# DieT

Vision transformers (ViT) have been able to achieve state-of-the-art performance on ImageNet without using convolution. Even ViT was only able to achieve this when trained with a large private labelled image dataset using extensive computing resources. In their paper, “Training data-efficient image transformers & distillation through attention”, Hugo Touvron, Matthieu Cord, et al. proposed a convolution-free transformer network, DeiT, that achieves top-1 accuracy of 83.1% on ImageNet with no external data. DeiT introduces a new teacher-student strategy specific to transformers that relies on a distillation token, similar to the class token already employed in transformer networks. 
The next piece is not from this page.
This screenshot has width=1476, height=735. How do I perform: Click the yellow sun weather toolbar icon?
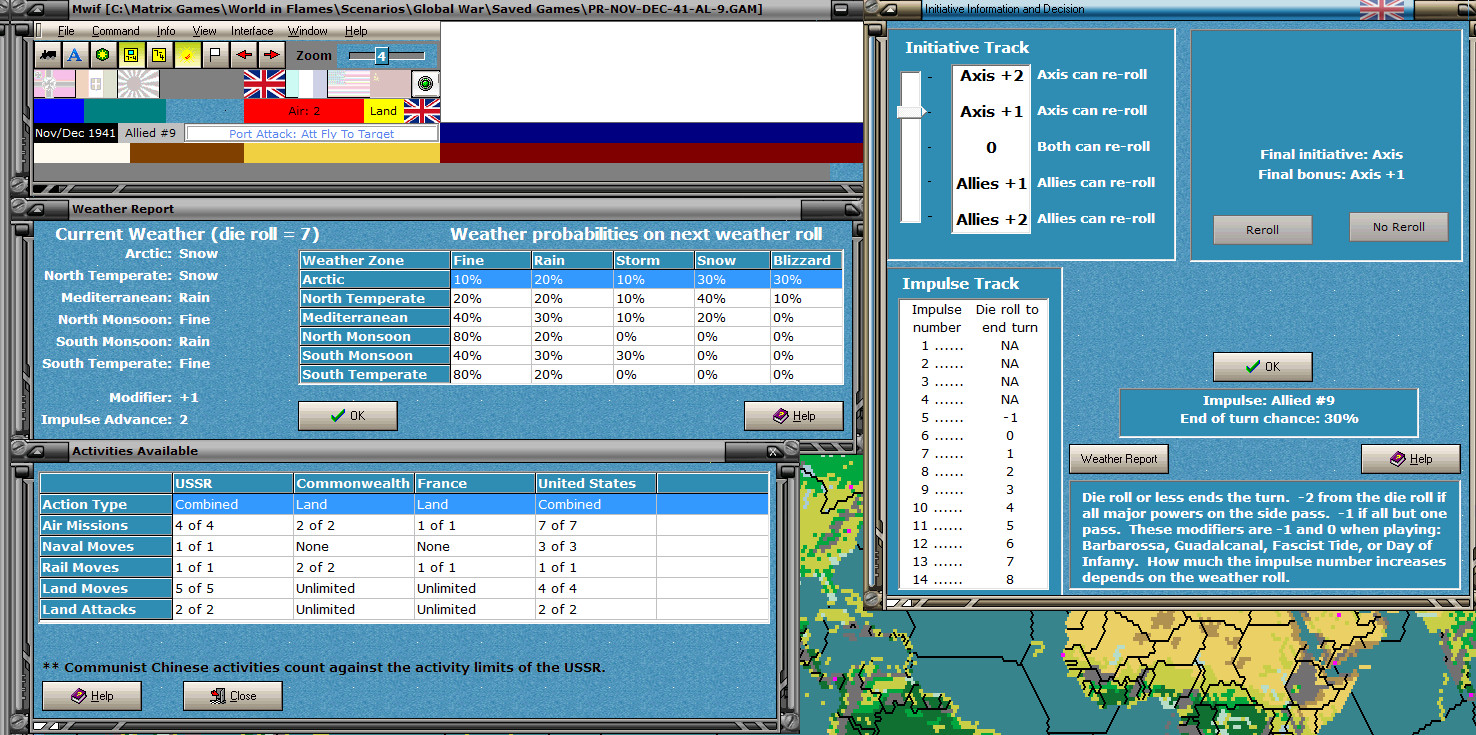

To read about it more, please refer [this](https://analyticsindiamag.com/introducing-deit-data-efficient-image-transformers/) article.

# Image Classification with a pre-trained DeiT model

Install PyTorch Image Models (timm) 

In [None]:
!python -m pip install pip --upgrade --user -q --no-warn-script-location
!python -m pip install numpy pandas seaborn matplotlib scipy statsmodels sklearn tensorflow keras opencv-python pillow scikit-image torch torchvision \
     tqdm --user -q --no-warn-script-location

!python -m pip install timm==0.3.2 --user -q

import IPython
IPython.Application.instance().kernel.do_shutdown(True)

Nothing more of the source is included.